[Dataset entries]
# # # # #

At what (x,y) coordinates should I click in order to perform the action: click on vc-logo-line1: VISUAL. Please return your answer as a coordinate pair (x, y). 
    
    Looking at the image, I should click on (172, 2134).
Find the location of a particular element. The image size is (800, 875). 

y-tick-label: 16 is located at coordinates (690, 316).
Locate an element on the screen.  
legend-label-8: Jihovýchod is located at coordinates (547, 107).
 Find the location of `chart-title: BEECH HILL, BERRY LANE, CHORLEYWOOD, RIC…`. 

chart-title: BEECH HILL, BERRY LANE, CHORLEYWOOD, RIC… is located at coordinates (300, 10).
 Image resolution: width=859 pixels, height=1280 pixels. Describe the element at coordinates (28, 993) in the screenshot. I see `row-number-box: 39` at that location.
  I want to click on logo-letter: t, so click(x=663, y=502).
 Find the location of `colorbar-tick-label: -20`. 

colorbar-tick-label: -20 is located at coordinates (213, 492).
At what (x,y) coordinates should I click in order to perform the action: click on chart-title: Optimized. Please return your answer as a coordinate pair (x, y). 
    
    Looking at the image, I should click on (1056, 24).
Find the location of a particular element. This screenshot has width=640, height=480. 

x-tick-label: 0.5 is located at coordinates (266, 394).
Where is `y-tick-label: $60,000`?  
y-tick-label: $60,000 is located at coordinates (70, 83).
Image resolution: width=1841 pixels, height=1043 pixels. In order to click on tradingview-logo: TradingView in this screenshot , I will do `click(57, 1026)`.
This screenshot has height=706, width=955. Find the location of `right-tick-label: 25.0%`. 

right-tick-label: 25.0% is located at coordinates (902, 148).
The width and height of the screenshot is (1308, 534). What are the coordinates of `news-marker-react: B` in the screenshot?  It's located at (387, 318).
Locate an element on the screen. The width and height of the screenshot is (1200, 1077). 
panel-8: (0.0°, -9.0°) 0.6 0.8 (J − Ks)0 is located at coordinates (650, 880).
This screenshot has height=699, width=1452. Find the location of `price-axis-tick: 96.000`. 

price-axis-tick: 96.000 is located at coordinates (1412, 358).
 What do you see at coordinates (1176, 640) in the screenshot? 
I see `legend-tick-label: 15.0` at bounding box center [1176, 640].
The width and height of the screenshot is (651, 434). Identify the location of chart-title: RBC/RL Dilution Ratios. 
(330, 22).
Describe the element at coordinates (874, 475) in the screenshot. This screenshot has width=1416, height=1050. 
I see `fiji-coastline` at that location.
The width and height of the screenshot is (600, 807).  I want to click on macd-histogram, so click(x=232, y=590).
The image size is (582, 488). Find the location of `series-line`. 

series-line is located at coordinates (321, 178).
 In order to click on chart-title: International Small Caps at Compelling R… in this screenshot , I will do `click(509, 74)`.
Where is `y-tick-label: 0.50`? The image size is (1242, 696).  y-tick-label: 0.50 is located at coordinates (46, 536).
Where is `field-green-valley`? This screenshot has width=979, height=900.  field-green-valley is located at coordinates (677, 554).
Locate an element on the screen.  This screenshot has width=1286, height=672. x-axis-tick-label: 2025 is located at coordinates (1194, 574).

# # # # #

*What you will do*
Output the stretch of the material from the line containing "The image size is (582, 488)." through the end of the material as a JSON list of strings, one string per line, leaving out blank lines.

*Solution to the problem*
[
  "The image size is (582, 488). Find the location of `series-line`. ",
  "series-line is located at coordinates (321, 178).",
  " In order to click on chart-title: International Small Caps at Compelling R… in this screenshot , I will do `click(509, 74)`.",
  "Where is `y-tick-label: 0.50`? The image size is (1242, 696).  y-tick-label: 0.50 is located at coordinates (46, 536).",
  "Where is `field-green-valley`? This screenshot has width=979, height=900.  field-green-valley is located at coordinates (677, 554).",
  "Locate an element on the screen.  This screenshot has width=1286, height=672. x-axis-tick-label: 2025 is located at coordinates (1194, 574)."
]